**What to work on**
(a) Reproduce the part of the kayak forum thread from "Here is the" to "any surf launches.".
(b) Carry on the kayak forum thread from the point where it stops.

**Passage shown**
====
# Future Beach 144 Angler



## Infidel Castro

My son-in-law just picked up a Future Beach 144 Angler out in Seattle. I searched the web but really couldn't find much information. Anyone here have any experience with Future Beach kayaks?

Castro


----------



## FLSalomon

Some reviews here - generally very positive... price is right. http://www.paddling.net/Reviews/showKayaks.html?manf=228

Here is the home site - did not see an Angler 144 - maybe it is new...
http://www.futurebeach.com/5_kayaks/index.html


----------



## Framerguy

Did he buy a SOT or a SIK type kayak?? Their website shows a SOT kayak model Angler 160 DLX and a Trophy 144 DLX which is a sit-in kayak. They look like fairly sturdy kayaks although I would opt for the SOT models for down here or out where your SIL lives if you plan on doing any surf launches.
====
**Data entries**
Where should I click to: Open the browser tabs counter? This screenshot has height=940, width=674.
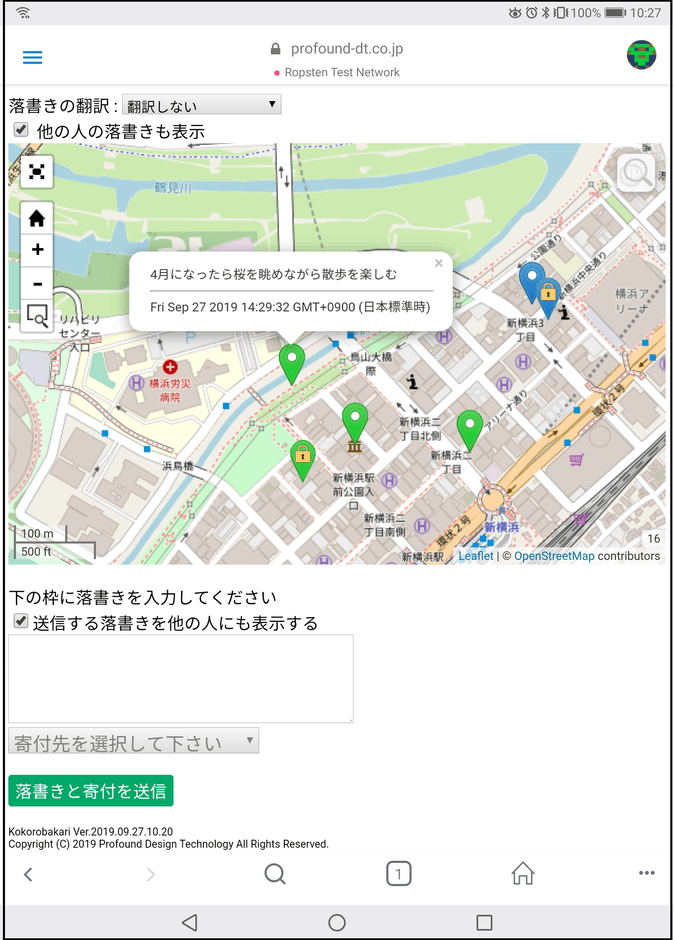398,874
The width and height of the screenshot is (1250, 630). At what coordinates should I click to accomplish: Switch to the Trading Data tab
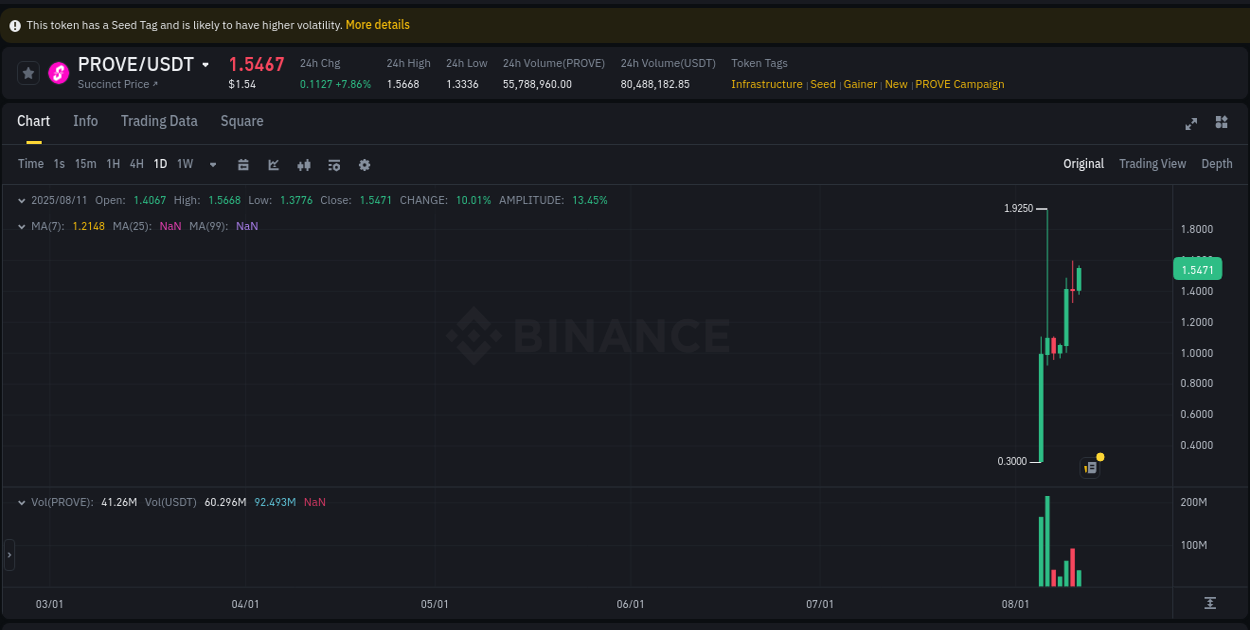click(x=159, y=121)
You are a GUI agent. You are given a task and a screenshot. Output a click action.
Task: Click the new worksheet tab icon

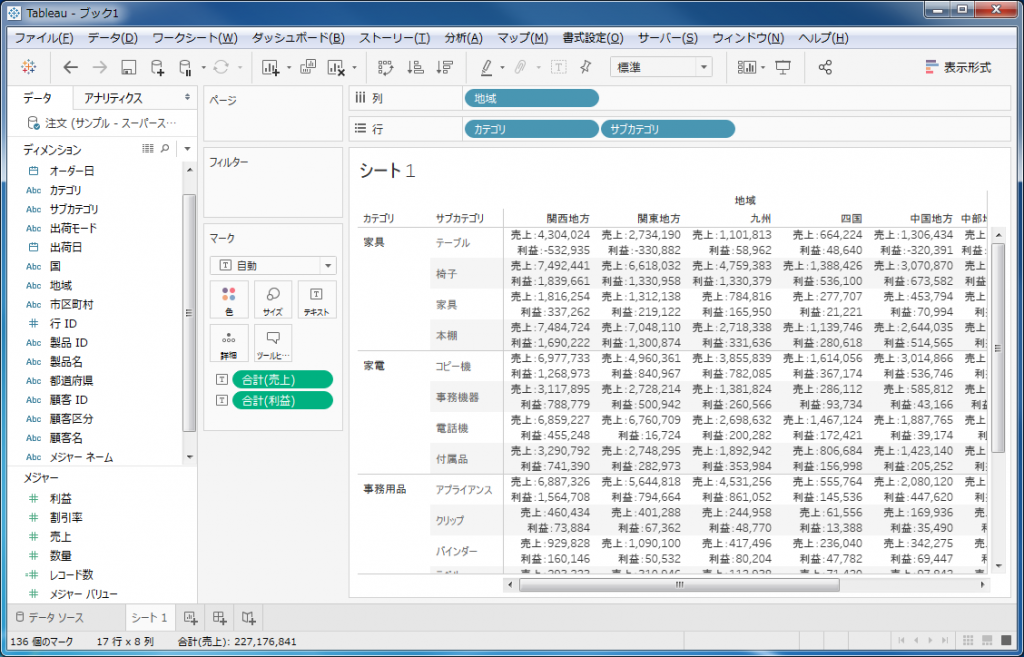(x=190, y=617)
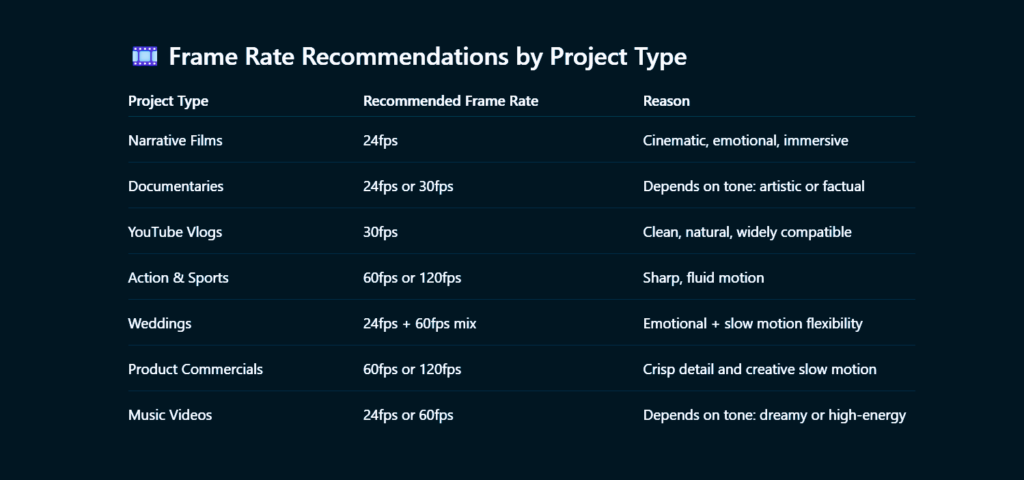Select Cinematic, emotional, immersive text
Viewport: 1024px width, 480px height.
point(746,140)
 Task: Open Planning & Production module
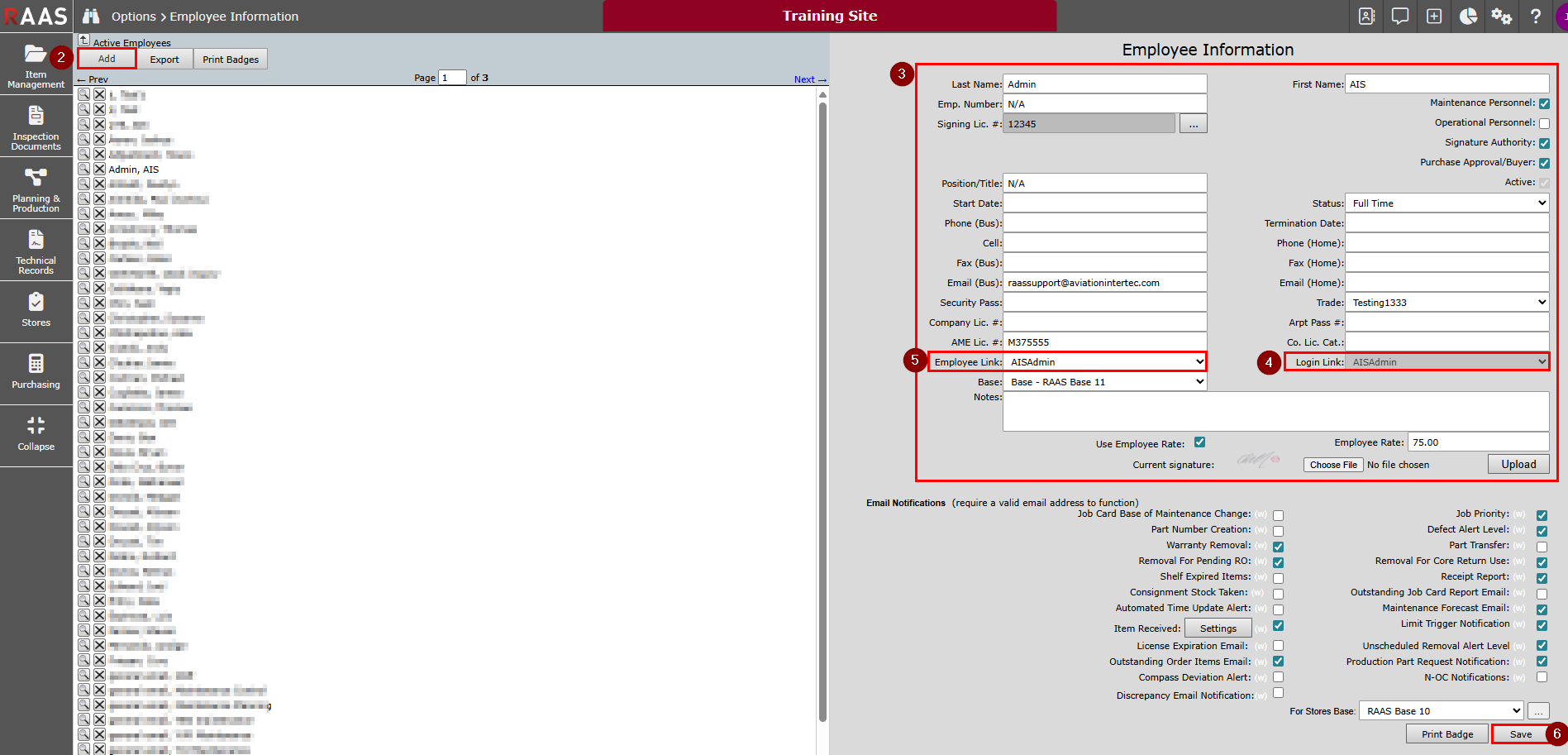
====
**Answers to the problems**
(a)
Here is the home site - did not see an Angler 144 - maybe it is new...
http://www.futurebeach.com/5_kayaks/index.html


----------



## Framerguy

Did he buy a SOT or a SIK type kayak?? Their website shows a SOT kayak model Angler 160 DLX and a Trophy 144 DLX which is a sit-in kayak. They look like fairly sturdy kayaks although I would opt for the SOT models for down here or out where your SIL lives if you plan on doing any surf launches.

(b)
There was an issue with the foam seal around the rear hatch on the Trophy 144 that showed up more than a few times on the critiques from owners.


----------



## keperry1182

I owned one, heavy and a little slow but you could do jumpin jacks on the damn thing its so stable. I liked it for the bayou a little to slow for long gulf trips. Tough as shoe leather and a little ugly but its a fishin machine. I would reccomend if thats your price range best in its class i would call it.


----------



## Infidel Castro

Thanks for the input. It is a SOT ans my son-in-law is stationed on Whidbey Island in Washington State. Glad to hear the yak is sturdy and stable.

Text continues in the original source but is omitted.